Try these techniques to give yourself the gift of the present moment.
Posted in , Aug 12, 2020
We live in a time that celebrates multitasking—and also in a time when the coronavirus pandemic gives us room and reasons to ruminate on the past or worry about the future. Put those things together, and it’s not surprising that many of us are struggling to feel grounded—fully present in our bodies, in the current moment and ready to respond to what our day brings with grace and peace.
Therapists who work with trauma survivors as well as those who struggle with anxiety recommend “grounding” exercises. These techniques offer a way to reconnect with the here and now, hold the past and the future in their proper places and find solace in the ground that holds us steady.
Here are three exercises that might help you ground yourself today:
1) Breathe Yourself Down to Earth
A simple breathing exercise can help you direct your attention to what you might think you already know—that your feet are firmly on the ground. Stand up straight with your feet hips’ width apart. As you inhale, bring your hands slowly upward until they rest on your shoulders.
Now exhale slowly, and as you do, slowly lower your arms to your sides and visualize your body as completely held by your strong feet, ankles and lower legs. Feel the earth holding your whole self. Repeat for at least 10 breaths and notice how solidly grounded you feel.
2) Count Down to Ground
A classic grounding technique that invokes all your senses is called “5, 4, 3, 2, 1.” Wherever you are, take a couple of slow deep breaths. Then notice five things you can see, four things you can feel, three things you can hear, two things you can smell, and one thing you can taste.
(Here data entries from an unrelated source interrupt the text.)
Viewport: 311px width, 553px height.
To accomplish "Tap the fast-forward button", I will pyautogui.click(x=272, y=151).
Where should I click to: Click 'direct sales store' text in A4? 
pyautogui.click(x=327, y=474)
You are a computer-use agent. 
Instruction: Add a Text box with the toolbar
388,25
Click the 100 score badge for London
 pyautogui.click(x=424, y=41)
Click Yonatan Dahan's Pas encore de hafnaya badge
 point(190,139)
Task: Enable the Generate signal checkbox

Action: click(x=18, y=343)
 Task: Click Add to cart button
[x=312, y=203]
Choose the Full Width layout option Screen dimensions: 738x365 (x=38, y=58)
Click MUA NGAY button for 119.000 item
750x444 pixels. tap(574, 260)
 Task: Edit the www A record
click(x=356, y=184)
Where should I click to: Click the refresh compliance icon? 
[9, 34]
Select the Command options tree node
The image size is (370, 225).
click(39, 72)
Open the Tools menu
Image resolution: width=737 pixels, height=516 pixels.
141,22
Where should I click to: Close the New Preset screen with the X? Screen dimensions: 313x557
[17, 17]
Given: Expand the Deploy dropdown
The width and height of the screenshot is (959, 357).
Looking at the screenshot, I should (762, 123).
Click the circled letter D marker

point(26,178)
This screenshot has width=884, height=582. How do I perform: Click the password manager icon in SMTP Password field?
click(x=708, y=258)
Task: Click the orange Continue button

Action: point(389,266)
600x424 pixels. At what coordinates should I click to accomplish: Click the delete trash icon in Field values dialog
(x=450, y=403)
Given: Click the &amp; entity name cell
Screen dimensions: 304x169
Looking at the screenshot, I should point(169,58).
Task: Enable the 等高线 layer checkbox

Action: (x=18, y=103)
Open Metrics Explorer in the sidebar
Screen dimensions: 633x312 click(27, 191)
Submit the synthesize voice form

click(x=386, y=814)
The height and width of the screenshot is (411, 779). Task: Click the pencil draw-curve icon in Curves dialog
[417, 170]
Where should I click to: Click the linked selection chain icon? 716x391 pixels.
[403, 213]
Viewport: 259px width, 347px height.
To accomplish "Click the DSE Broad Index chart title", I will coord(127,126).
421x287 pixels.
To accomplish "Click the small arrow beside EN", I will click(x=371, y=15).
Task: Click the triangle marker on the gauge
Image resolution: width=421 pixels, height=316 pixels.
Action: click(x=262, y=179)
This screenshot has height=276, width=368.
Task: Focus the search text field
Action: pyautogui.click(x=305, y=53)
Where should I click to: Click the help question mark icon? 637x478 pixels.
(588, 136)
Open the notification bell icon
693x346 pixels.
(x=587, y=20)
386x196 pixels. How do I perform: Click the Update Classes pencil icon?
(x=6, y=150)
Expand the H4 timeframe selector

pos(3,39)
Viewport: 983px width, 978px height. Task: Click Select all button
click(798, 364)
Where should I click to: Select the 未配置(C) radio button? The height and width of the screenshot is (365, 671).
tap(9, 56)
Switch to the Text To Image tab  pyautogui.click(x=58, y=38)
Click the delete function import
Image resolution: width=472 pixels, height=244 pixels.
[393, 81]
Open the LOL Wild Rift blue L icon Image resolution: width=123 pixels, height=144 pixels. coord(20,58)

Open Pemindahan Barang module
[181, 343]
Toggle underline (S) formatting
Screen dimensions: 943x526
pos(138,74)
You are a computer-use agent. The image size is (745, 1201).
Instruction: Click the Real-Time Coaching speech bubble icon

The simple process of focusing on small, specific things in your environment helps you feel present and connected. Sarah Shallen, a UK-based psychotherapist, says you can move around to find something to taste. Whatever you choose (she recommends chocolate!), “take a small bite and let it swill around your mouth for a couple of seconds, really savoring the flavor.”
3) Find Your Feet
Our feet represent so much—they help us move through our days, and they cease work when we’re at rest. Focusing on our feet can help us ground ourselves in the present moment.
Shallen recommends choosing a favorite color and, in your imagination, slowly tracing feet and toes in that color, as if you were doing a school craft project.
An even faster way to connect with your feet is to wiggle your toes inside your shoes or socks, paying attention to the sensation of each toe. “Grounding helps you get out of your brain and bring your focus to your body,” says Shallen.
How do you ground and calm yourself?